There's more coming and it's going to go into Bridgeport City Hall.
In Bridgeport it's always been about the land, ever since the settlers coveted the view from Golden Hill and kicked the Paugussett tribe off.
Golden Hill is where Bridgeport City Hall sits today and, using Cross pens instead of blunderbusses, the greedy continue the time-honored tradition of hardball.
Of course land transactions, and winning approval for them, doesn't always involve hardball. Sometimes it just involves greasing the skids.
So ever since 1995, when the city's Planning and Zoning Commission inexplicably approved a Stop & Shop supermarket on the site of a former dairy farm in the North End of the city, the FBI has been looking at Bridgeport.
It is 11 years now and numerous people, including one former mayor, have gone to prison.
Never mind, though. There are always people ready to fill the void.
The FBI is still looking at the land and at people who are willing to offer — and accept — benefits in exchange for access.
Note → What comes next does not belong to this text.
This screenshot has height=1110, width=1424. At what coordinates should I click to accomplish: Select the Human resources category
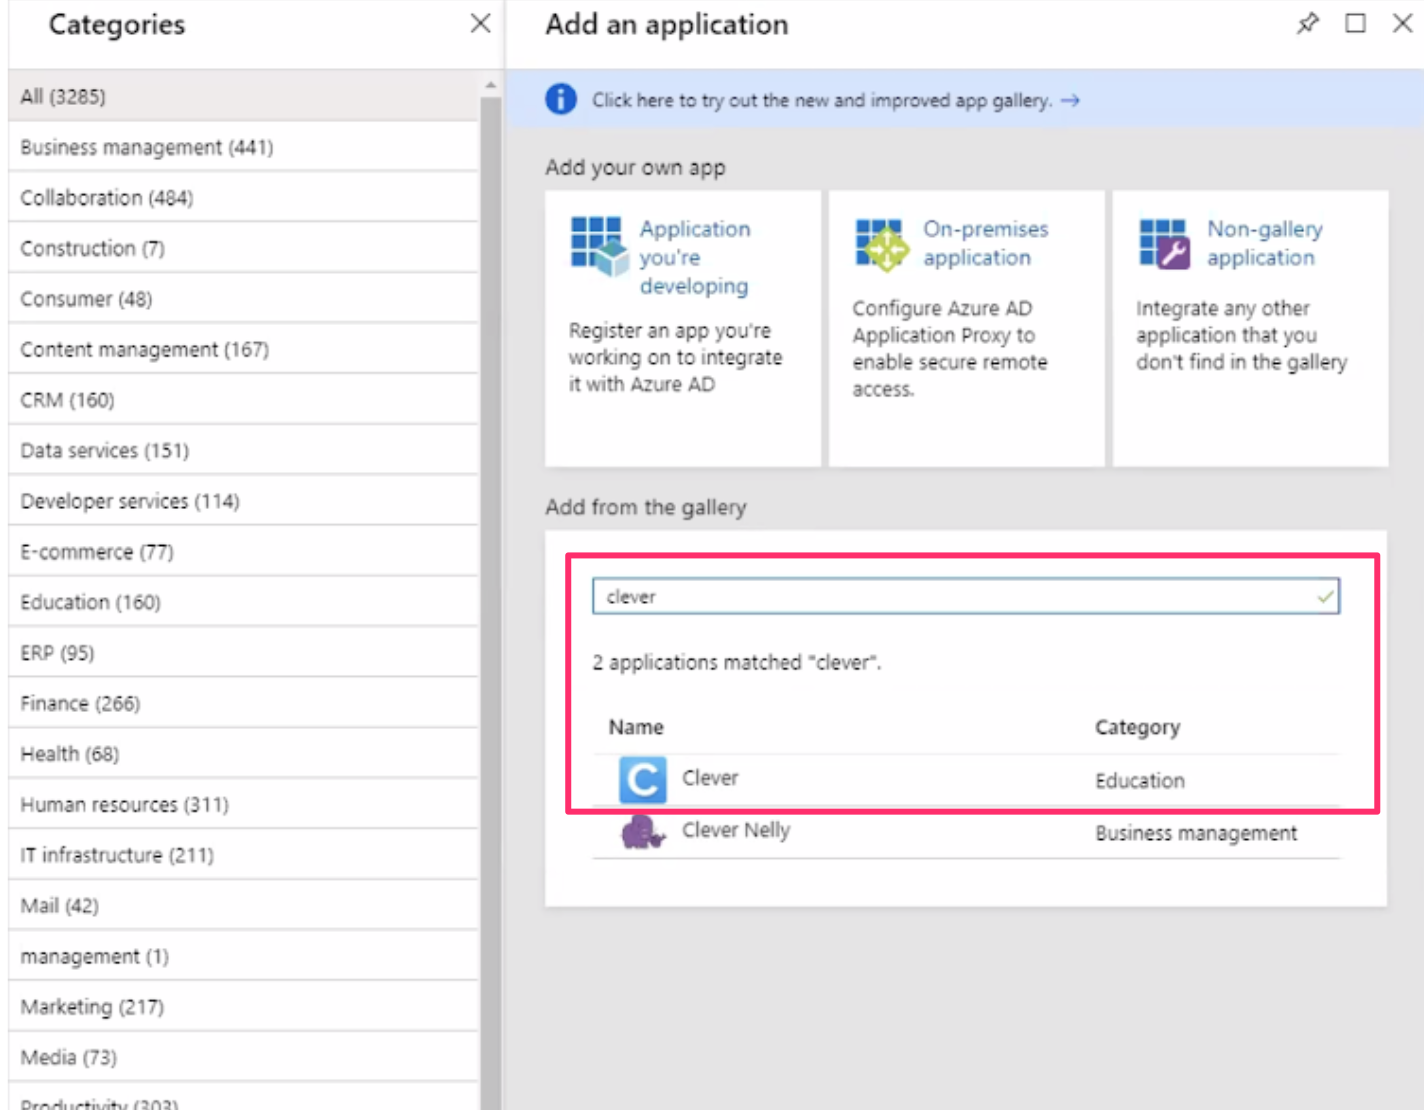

It has, I'm sure, been a long 16 months for Bridgeport Mayor John M. Fabrizi.
In February 2005, a task force of local, state and federal authorities arrested a slew of people in a drug distribution investigation.
Several names came up at the time — Democratic town committee member
Some of the guys arrested were living large — $200 bottles of Opus in the course of lunches at Testo's that ran into four figures, Cadillac Escalades, customized choppers and wads of cash.
So much cash and flash that even on the streets of Bridgeport some people were wondering why these guys were being so blatant.
And as happens with people who begin to think they're untouchable, the feds put the touch on them. Documents — including those that the U.S. attorney said became public by mistake — show that there are people who are rolling over on anyone they can name, including Fabrizi. It's going to get ugly. Fabrizi, in a sort of cryptic statement, owned up to indiscretions in his personal life and it's no secret in town that over the years he's been something of a bon vivant. When the feds are involved, as those who have been under their thumb can tell you, they can put a person on a very long trail of tears.
The feds certainly want to prosecute drug dealers, but their main goal in Bridgeport is rooting out corruption in City Hall. l
Finally, it is Father's Day and I am a fortunate father indeed.
Part of my reward was a week on the road with two of my daughters, Kate and Julia, driving from San Diego to Las Vegas to Denver to Madison to Chicago to Fairfield over 7 days and 3,067 miles.
We arrived home not only in one piece — well, three pieces, actually — but still talking to each other.
We saw a lot of country, took some pictures and wrote some reports. Those reports are on a blog — an Internet-age word for a web log.
I know that some readers of this space don't use a computer; I urge you to reconsider. It's easy. Ask a friend or son or daughter — or grandson or granddaughter — to get you on.
Or a friend at a senior center or a helpful librarian.
Then go to www.connpost.com, move down the page a little and you'll see a logo that says Road Trip. Click on that logo and read some of the details and look at the pictures.
I think you'll enjoy it.
In closing, from one of my favorite authors, Roddy Doyle, who in dedicating his book "The Commitments" to his parents, wrote, "Honour thy parents, Brothers and Sisters. They were hip to the groove, too, once, you know. Parents are soul."